New here, so I just stopped in to say hi.  Hope everyone is doing wondrous!

Many Blessings,
Lilyth


----------



## JadecloudAlchemist (Nov 22, 2008)

:highfive:Welcome to the Forums!!


----------



## stickarts (Nov 22, 2008)

welcome!


----------



## MasterWright (Nov 22, 2008)

Welcome,Have fun posting!


----------



## Drac (Nov 22, 2008)

Greetings and Welcome to MT...


----------



## Tez3 (Nov 22, 2008)

Hello! Welcome to MT :wavey:


----------



## Kacey (Nov 22, 2008)

Welcome, and happy posting!  :wavey:


----------



## 14 Kempo (Nov 22, 2008)

Hello, welcome to MartialTalk ... good luck with your chosen path.


----------



## MBuzzy (Nov 22, 2008)

Welcome to MT!  Happy posting!


----------



## arnisador (Nov 22, 2008)

Welcome!


----------



## Mimir (Nov 22, 2008)

Welcome to MT always glad to see new people! :wavey:


----------



## seasoned (Nov 22, 2008)

Welcome, glad you stopped in.

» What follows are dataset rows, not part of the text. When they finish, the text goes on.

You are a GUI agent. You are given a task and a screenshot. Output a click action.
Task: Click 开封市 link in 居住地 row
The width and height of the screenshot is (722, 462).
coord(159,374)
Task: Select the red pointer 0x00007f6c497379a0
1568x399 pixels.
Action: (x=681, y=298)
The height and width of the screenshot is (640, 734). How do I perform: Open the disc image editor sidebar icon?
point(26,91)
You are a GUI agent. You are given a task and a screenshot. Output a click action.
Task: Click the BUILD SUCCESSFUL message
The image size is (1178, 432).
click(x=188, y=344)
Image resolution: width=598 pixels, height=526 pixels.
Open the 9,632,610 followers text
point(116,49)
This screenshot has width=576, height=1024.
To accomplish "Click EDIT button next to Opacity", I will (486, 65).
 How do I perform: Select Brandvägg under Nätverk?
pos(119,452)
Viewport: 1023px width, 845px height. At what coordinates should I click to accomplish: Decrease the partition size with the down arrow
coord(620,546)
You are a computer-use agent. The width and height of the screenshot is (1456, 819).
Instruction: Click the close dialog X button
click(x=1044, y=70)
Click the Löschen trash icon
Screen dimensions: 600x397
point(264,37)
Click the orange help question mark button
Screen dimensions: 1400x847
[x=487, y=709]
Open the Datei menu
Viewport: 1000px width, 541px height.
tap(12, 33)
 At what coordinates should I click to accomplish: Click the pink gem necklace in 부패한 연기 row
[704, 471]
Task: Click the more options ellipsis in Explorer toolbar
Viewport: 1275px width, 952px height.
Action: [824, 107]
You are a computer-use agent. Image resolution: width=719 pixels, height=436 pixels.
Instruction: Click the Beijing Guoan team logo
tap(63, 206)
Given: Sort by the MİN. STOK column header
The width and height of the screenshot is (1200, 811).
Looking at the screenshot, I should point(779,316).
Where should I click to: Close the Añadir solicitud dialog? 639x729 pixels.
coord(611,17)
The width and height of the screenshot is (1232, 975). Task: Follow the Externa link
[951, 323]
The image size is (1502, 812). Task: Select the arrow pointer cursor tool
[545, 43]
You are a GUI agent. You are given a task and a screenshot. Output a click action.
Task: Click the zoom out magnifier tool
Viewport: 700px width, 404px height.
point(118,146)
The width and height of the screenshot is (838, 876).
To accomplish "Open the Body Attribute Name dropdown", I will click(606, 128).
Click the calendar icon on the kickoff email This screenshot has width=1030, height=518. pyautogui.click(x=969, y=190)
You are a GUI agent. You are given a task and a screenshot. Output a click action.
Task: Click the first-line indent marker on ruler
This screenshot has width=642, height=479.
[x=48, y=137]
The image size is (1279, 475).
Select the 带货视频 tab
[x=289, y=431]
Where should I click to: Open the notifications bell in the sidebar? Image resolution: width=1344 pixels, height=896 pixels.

Enjoy!


----------



## morph4me (Nov 22, 2008)

Hello Lilyth, welcome to MT


----------



## Lilyth (Nov 23, 2008)

Thanks for the greetings everyone!  I might be new to martial arts but after only ten months I definitely seem to have caught the craziness.

Best wishes,
Lilyth


----------



## IcemanSK (Nov 23, 2008)

Welcome to MT.


----------



## KempoGuy06 (Dec 3, 2008)

welcome to MT

B


----------



## bluekey88 (Dec 3, 2008)

Welcome!


----------



## Andy Moynihan (Dec 3, 2008)

Welcome and happy posting.


----------



## Bangis (Dec 10, 2008)

Hello.  Yes, everything is grand.  HOw are you?


----------



## Natty (Dec 15, 2008)

welcome to martial talk.


----------